Not sure how I can adjust my data to avoid this error—what am I missing?

Thanks!

Hi @nhoglen really sorry you’re having this issue, it does sound like a bug.

I hate to ask you to do more work but could you file a bug report here?

That way we can manage the bugfix through GitHub, and make sure you get credit for catching it.

All the information you’ve provided is really helpful, I think you can mostly just copy it there.

Not sure how I can adjust my data to avoid this error—what am I missing?

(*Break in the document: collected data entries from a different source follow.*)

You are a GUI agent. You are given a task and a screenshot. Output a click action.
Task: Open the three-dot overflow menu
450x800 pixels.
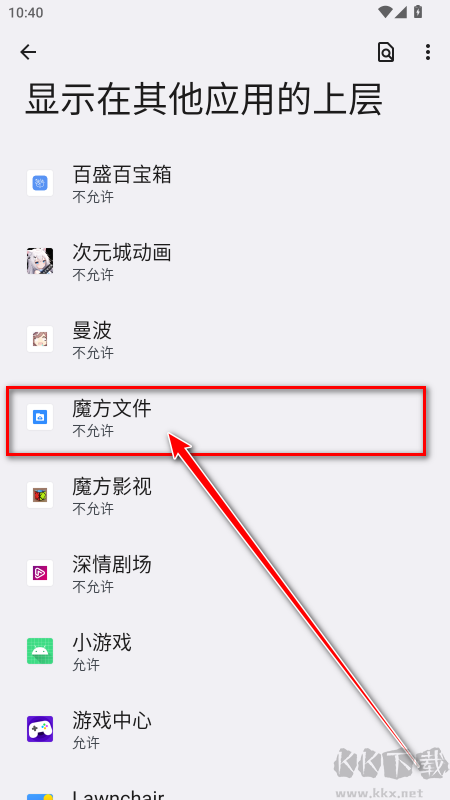pyautogui.click(x=428, y=52)
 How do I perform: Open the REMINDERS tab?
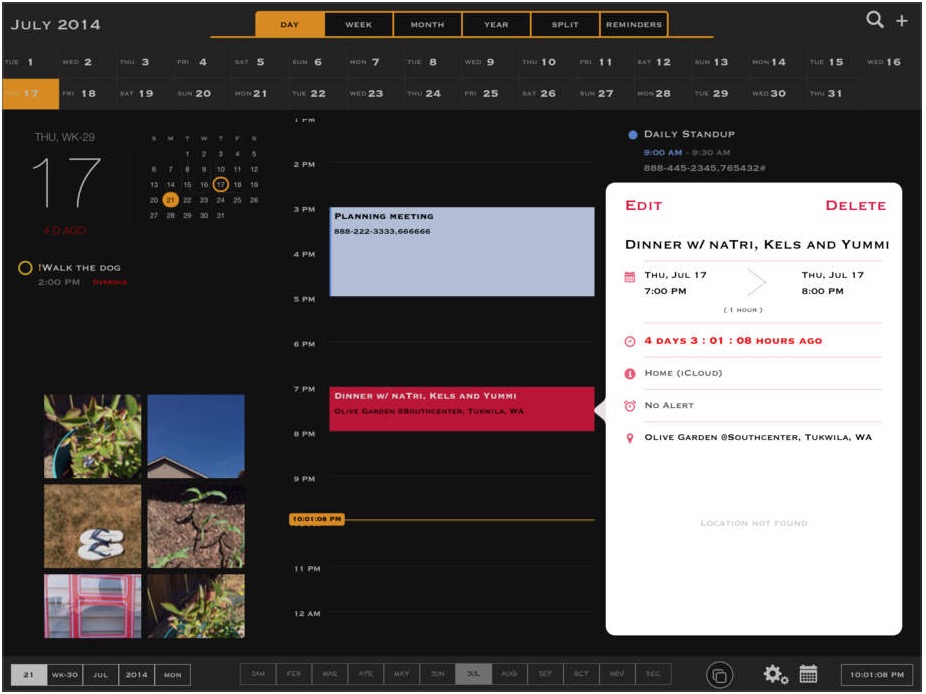tap(634, 23)
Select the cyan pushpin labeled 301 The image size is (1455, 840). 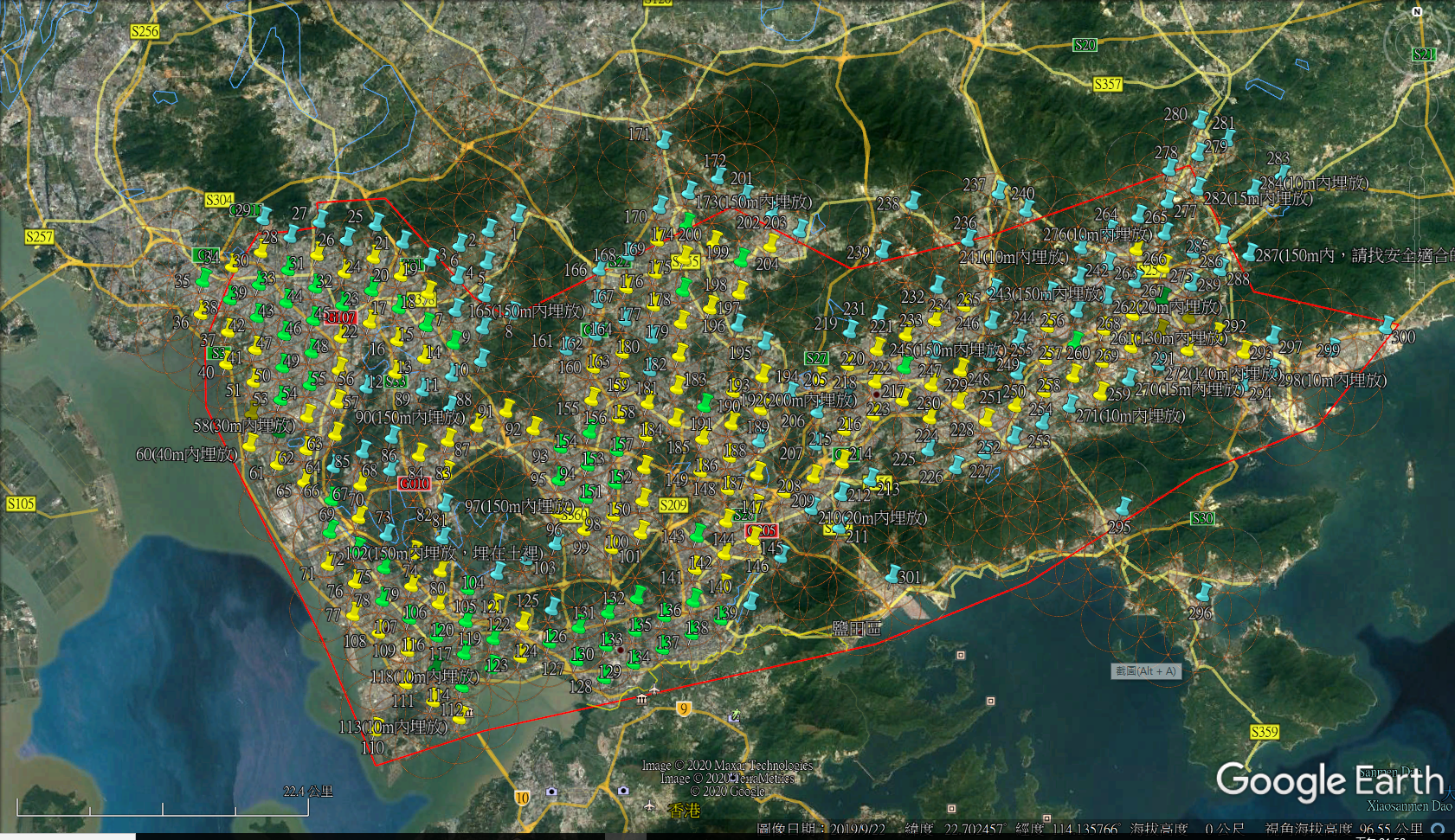(x=894, y=574)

I think we probably need to fix the function to handle this edge case instead of asking you to do anything with your data.

If there’s any way you can share a small sample of data to make it easier to reproduce the bug, that would be really helpful. You could share it with me by email (nicholdav at gmail), e.g. as a Google Drive or Dropbox link, or by attaching as a zip to the GitHub issue. I’d basically need the results dir you’re using in your predict file (with the checkpoint, spect scaler, labelmap, etc) as well as the dataset you’ve prepared for predictions (both the files and the csv generated by prep). Just the one file that causes the bug should be enough if you’d rather not share a giant dataset.

Let me know if that makes sense. I can fix it this weekend.

Thank you!

Sounds good! Thanks for your help. I’ll get on submitting it on GitHub.

1 Like